━━━ Предоставленный текст

А.В. Луначарский
Смерть Толстого и молодая Европа

На главную

Произведения А.В. Луначарского


Молодая Европа, Европа будущего, та, которая растет и развивается в недрах Европы старой, ныне господствующей, откликнулась горячо, хотя и не совсем стройно, на смерть великана, связывающего лучшие традиции старины с лучшими надеждами будущего. Это неудивительно в известных пределах. Кто может не ценить Толстого-художника?

Есть, однако, в торжественном чествовании Толстого молодой Европой и такие ноты, которые если и не вызывают удивления у вдумчивого человека, то во всяком случае наводят на серьезные мысли.

Позвоночным столбом, основной колонной строящегося здания молодой Европы является, конечно, широкое и глубокое течение марксизма. Теоретики этого направления неоднократно обвинялись в педантизме за ту непреклонную, пуританскую строгость, с которой они отграничивали признаваемые ими ортодоксальными истины от всяких примесей, от всяких других культурных течений, хотя бы родственных и симпатичных. По отношению к учению Толстого — говорю именно об учении прежде всего, а не об искусстве — в этом мире принято было высказываться резко отрицательно, принято было отмечать в нем те черты, которые делают его антиподом научного социализма. Можно было думать, что идейные выразители пролетариата и его передовые круги пройдут в молчании мимо гроба Толстого или просто холодно отметят свою чуждость этому человеку. Но этого не случилось.

Конечно, пролетариат не может относиться равнодушно к несомненно эстетическим ценностям, в искусстве какого бы класса, времени и общества он ни находил их. Но в многочисленных телеграммах русских рабочих говорилось не только и даже не столько о Толстом-художнике, как о Толстом — общественном деятеле. Таков же смысл телеграммы социал-демократической фракции Государственной думы. И фракция была права, послав свой привет не только от своего имени, но и от имени всемирного пролетариата.

━━━━━━
━━━ Приведённые данные

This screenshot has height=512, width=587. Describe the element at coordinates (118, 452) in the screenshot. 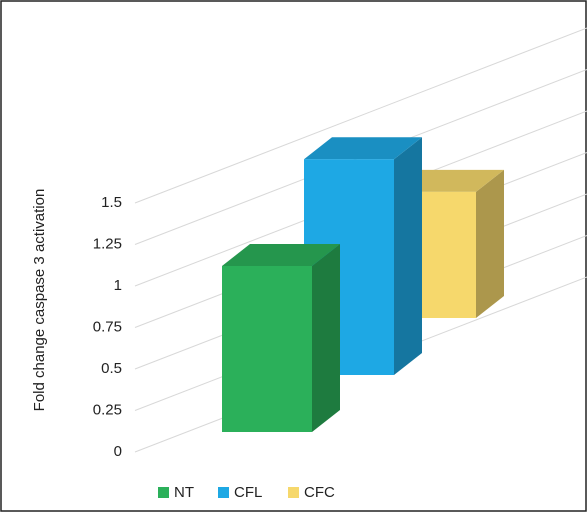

━━━━━━

§ **Задания для выполнения**:
1/ Ответьте на вопросы по статье о смерти Толстого.
(а) Что названо позвоночным столбом и основной колонной строящегося здания молодой Европы?
(б) В чем неоднократно обвинялись теоретики этого направления?
(в) От чьего имени социал-демократическая фракция Государственной думы послала свой привет?
2/ Продолжите статью о смерти Толстого, начиная сразу после последнего приведенного в ней предложения.

§ **Ответы к заданиям**:
1/
(а) Широкое и глубокое течение марксизма.
(б) В педантизме.
(в) Не только от своего имени, но и от имени всемирного пролетариата.

2/
В самом деле: Каутский пишет о Толстом как о великом писателе, заслуживающем высокого почета, и явно имеет в виду при этом не один художественный гений. Ледебур в ответственной парламентской речи упоминает о Толстом как враге милитаризма, то есть опять-таки о его общественном учении, и заявляет: «Считаю за честь упомянуть об этом великом человеке». Антисемит, председательствующий в австрийском рейхсрате, отказывается почтить Толстого, и первую красноречивую речь в честь его произносит социалист.

Быть может, наиболее метко выразился Жорес, который, естественно, оказался центральной фигурой во время чествования Толстого французской палатой: «Есть живые ключи в пустыне, по которой все еще странствуют народы; у этих ключей перекрещиваются самые различные пути: таким родником живой воды был Толстой. Искренние христиане и мы, социалисты, идем разными дорогами, но мы встретились у источника любви и мудрости, который называется Лев Толстой».

Можно было бы продлить до бесконечности список показателей чуткого и любовного отношения социалистического мира к покойному великому соотечественнику нашему. Между тем никто не хочет и не может замалчивать коренных разногласий между учением Толстого и учением, связанным с не менее великим именем — Карла Маркса. Не надо только закрывать глаза и на важные совпадения, не надо подходить к толстовству без анализа: он не весь целиком союзник авангарда человечества, но и далеко не весь враг ему.

В самом деле, научный социализм исходит из положения о мучительных противоречиях нынешнего строя. Эти мучительные противоречия гениально отметил и заклеймил и Лев Толстой. Научный социализм ищет разрешения этих противоречии в гармоническом общественном строе, поканчивающем с делением человечества на классы и нации, строе по преимуществу трудовом. Лев Толстой также ищет гармоничного строя, так же точно рисует перспективы трудового согласия людей, так же точно отвергает классы, так же точно глубоко дружествен общественным низам и враждебен верхам — не лицам, конечно, а самому принципу плутократии и аристократии.

Научный социализм считает индивидуализм порождением общественной анархии, основанной на частной собственности. Он отвергает его, предсказывая торжество коллективизма, симпатических чувств, широкого, героического мирочувствования над узким лавочническим. Лев Толстой, представлявший сам из себя богатейшую и напряженнейшую индивидуальность, бывший страдальцем индивидуализма, всю жизнь свою посвятил, однако, борьбе с ним.

Научный социализм смотрит на государство как на естественную организацию общества разрозненных эгоистов и классовых противоречий; Толстой так же смотрел на государство и предвидел, что при иных условиях оно станет совершенно излишним.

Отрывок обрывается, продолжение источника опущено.